One site which escaped destruction by settlement was uncovered in the past few years with the aid of modern technology around Tel Yizrael, in the Galilee.
So much archaeology has been focused on this tel, site of the biblical city of Jezreel. Tel Yizrael was continuously occupied until today, and as such, is not only studied but confused by the destruction which comes with settlement. Stones from the biblical period were used by the Romans. There was a Byzantine settlement described there in the writings of Eusebius. The Crusader castle of LaPetit Gerin (Small Jenin) took advantage of the detritus of the past in its construction. All of the building materials were incorporated into an Ottoman village which claimed that its tower was from the times of King Ahab (and perhaps some of the stones were). After that village was abandoned during Israel’s Independence War, it was replaced by the kibbutz of today, which only built over part of the ancient tel. Layers of different civilizations mixed together due to repeated settlement making for a rich site, but also a headache for archaeologists.
Recent finds have focused on an additional settlement down the hill around the Jezreel Spring, Ein Yizrael, which has remained untouched since the 7th century C.E. (We see in the photo the trees around the spring, and to the right, the area of the tel.) Tel Ein Yizrael was first settled around 5000 B.C.E., predating by 1000 years the city on the top of the tel.

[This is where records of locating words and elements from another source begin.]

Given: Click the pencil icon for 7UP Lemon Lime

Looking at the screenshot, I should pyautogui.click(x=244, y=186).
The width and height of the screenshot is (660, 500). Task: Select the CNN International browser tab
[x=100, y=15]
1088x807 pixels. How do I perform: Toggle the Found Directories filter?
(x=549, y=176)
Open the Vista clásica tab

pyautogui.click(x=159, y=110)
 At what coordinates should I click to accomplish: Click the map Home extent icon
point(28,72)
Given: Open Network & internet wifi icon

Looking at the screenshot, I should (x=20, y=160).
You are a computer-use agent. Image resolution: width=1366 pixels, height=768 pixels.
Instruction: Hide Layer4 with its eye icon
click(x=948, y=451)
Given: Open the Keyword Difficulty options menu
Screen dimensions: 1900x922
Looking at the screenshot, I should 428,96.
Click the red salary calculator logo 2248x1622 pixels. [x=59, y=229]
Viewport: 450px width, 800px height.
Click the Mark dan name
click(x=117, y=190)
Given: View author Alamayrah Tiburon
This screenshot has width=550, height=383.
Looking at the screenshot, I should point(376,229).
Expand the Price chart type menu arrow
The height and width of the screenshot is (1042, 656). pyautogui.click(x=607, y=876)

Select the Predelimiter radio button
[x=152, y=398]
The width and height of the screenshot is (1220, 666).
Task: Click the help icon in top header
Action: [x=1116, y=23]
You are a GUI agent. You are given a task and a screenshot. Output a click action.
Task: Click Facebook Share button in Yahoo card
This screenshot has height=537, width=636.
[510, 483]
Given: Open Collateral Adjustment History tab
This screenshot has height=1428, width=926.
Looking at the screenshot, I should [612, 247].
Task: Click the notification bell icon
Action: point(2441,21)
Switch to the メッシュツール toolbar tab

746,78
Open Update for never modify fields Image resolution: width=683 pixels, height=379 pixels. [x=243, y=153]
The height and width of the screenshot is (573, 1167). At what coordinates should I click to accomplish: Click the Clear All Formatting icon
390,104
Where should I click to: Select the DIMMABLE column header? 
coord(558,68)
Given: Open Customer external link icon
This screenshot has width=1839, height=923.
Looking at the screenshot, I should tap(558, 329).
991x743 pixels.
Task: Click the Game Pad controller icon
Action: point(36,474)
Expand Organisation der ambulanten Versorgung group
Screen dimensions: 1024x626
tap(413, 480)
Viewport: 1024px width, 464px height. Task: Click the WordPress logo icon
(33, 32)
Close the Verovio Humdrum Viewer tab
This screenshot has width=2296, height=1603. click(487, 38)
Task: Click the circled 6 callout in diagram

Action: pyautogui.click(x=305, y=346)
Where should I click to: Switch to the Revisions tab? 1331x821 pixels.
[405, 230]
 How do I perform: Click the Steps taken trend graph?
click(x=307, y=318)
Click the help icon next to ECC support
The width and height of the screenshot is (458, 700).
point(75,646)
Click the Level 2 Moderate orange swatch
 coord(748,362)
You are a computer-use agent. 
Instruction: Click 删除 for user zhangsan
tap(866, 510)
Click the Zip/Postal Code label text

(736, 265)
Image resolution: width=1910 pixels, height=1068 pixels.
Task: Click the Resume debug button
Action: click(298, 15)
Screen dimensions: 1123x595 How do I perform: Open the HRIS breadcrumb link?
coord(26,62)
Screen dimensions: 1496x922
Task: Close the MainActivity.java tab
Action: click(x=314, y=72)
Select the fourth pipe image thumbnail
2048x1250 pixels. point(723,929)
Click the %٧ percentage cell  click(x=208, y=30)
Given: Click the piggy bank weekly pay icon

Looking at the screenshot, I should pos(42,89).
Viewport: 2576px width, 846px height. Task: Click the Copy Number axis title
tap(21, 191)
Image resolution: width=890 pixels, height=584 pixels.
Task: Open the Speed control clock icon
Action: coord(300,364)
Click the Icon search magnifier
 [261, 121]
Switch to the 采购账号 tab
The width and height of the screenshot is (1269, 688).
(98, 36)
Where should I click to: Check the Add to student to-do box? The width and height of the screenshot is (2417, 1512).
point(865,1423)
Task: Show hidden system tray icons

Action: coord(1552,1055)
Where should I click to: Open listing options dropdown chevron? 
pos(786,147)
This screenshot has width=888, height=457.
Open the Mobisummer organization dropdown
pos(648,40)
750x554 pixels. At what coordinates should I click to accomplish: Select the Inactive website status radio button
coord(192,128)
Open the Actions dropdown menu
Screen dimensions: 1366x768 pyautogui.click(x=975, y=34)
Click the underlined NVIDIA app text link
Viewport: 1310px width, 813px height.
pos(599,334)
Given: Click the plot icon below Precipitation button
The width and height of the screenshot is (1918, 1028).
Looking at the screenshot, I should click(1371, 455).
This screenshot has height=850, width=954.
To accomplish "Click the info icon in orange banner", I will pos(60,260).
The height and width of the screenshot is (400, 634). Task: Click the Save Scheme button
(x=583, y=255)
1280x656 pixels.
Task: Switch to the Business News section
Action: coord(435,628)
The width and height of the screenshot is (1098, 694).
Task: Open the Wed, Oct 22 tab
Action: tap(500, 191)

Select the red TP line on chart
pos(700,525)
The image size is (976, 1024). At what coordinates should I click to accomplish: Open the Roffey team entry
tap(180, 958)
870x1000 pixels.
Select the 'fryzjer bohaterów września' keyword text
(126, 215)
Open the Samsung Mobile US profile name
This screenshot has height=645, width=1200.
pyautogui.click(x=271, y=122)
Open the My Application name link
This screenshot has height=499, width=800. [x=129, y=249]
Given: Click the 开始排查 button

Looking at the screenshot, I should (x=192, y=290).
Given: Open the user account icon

Like Tel Yizrael, this settlement enjoyed the location at the junction of the main superhighway connecting Egypt and Mesopotamia and the local route, the Spine Route, connecting the cities in Israel’s hill country. It also benefited from close proximity to the spring. The largest settlement period was during the time of the large cities, 3300-2200 B.C.E. However, since the 7th century C.E., Tel Ein Yizrael has been abandoned. Whether is was the earthquake of 632, or a change in political climate with the conquest by the Moslems, or global warming, the residents of Tel Ein Yizrael left their town and their fields. Because no buildings were erected or plow was drawn over the site, it remained for archaeologist Nehemia Tzuri to be the first to discover this settlement in the 1950’s. He did not dig here at all and left that work for archaeologists Norma Franklin and Jennie Ebeling to come with modern aerial imaging, following an ancient footpath from Tel Yizrael to once again look into this window to the past. Since 2012, Tel Ein Yizrael has been giving up its secrets to the archaeologists, after being well preserved by centuries of neglect.
Walking around Israel we are aware of the many settlements from the past which are visible to the eye, but those which are hidden and neglected are still keeping their secrets.